Other real-life tech companies are getting into the April Fools' act as well:
- Kodak introduces eyeCamera 4.1, a camera you wear like eyeglasses and use just like ... um, your eyes. This gizmo, however comes equipped with a Facial Recall Assistant that refreshes your memory about party acquaintances as well as an image stabilizer that works even after a couple of glasses of wine.
- Amazon Web Services puts cloud computing in the clouds, by installing servers on floating blimps. It's called the Floating Amazon Cloud Environment, or FACE for short. But if you want some FACE time, act fast. "This may be a one-time, perhaps even a one-day offer," some guy named Jeff writes.
- Qualcomm introduces wireless convergence solutions that look as if they were beta-tested on the Island of Dr. Moreau. Let's see, the wired-up Wolfpigeons are eaten by the Sharkfalcons, which are eaten by the Crocodeagles ... and then what happens to the winged crocs?
- Toshiba features Petbook K9, the world's first laptop for dogs. "Playing fetch is so last year," the company says.
- Several media outlets introduce totally imaginary innovations - which could be worrisome. Where do you cross the line between reporting fiction as fiction vs. reporting fiction as fact? With the understanding that all this is fictional foolishness (at least for now), here are links to the Tribune Co.'s "vapor-computing" Accelerator, the BBC's iPlayer Toaster Edition, National Geographic's "The Best of the Breasts" and The Guardian's plan to go all a-Twitter.
- Expedia offers tour packages to Mars for $99, including seven nights at the Colbert Hotel and Casino in Martian orbit.

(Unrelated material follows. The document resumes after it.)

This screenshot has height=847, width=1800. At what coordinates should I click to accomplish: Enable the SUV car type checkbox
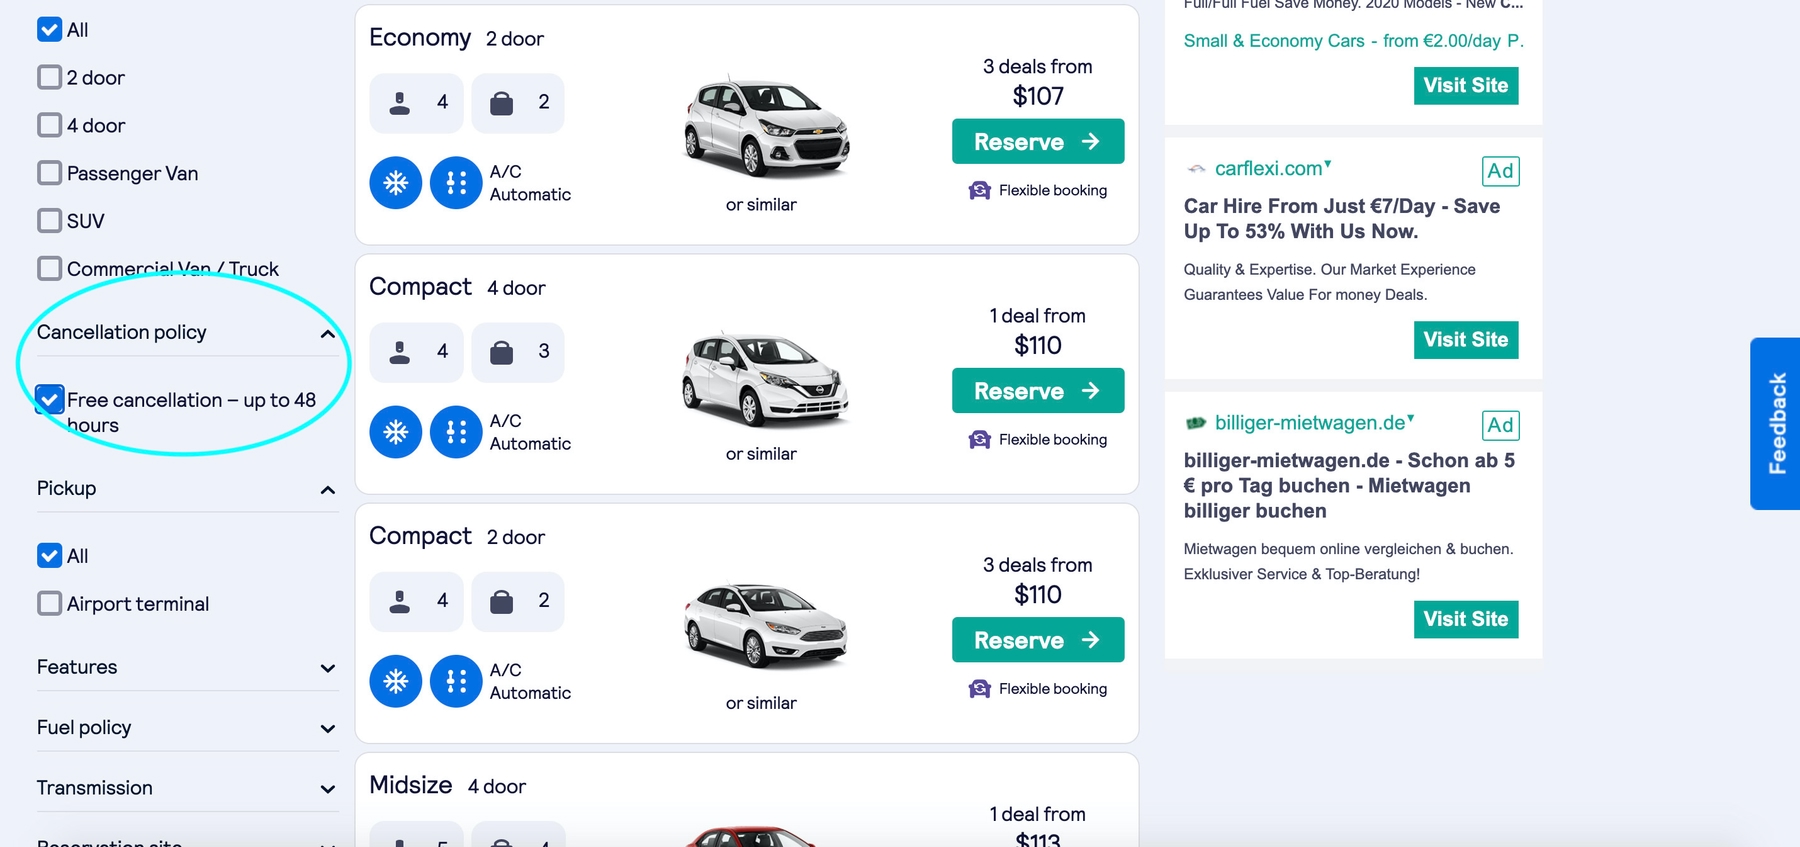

The orbiting Mars casino is no doubt named after comedian Stephen Colbert, who marshaled his TV-watching legions to write in his name as their choice for a new module destined for the international space station.
It remains to be seen whether NASA will put Colbert's name on its Node 3 module, or perhaps on an onboard toilet. But the Mars Society says it's naming its own Mars Desert Research Station after Colbert for a week.
Granted, the simulation station is sitting in the Utah desert instead of the Martian plains, but there's real research being conducted there to prepare the way for future Red Planet missions. And the name, at least, is no joke.
Mars Society Stephen Colbert will finally get his space module ... for a week in Utah. |
"Stephen Colbert is clearly the greatest mind of our time," Robert Zubrin, the Mars Society's president, said in a statement issued Saturday. "Therefore it is only fitting that all of mankind's extraterrestrial bases be named after him. We are grateful to have the opportunity to make MDRS the first. Indeed, in view of the near certainty of a successful Colbert presidential bid in 2012, the Mars Society is doubly delighted to be the first, as we have been assured that President Colbert will keep that fact in mind when it comes time to distribute his first $10 trillion of bailout funds to worthy recipients shortly after he takes office in January 2013."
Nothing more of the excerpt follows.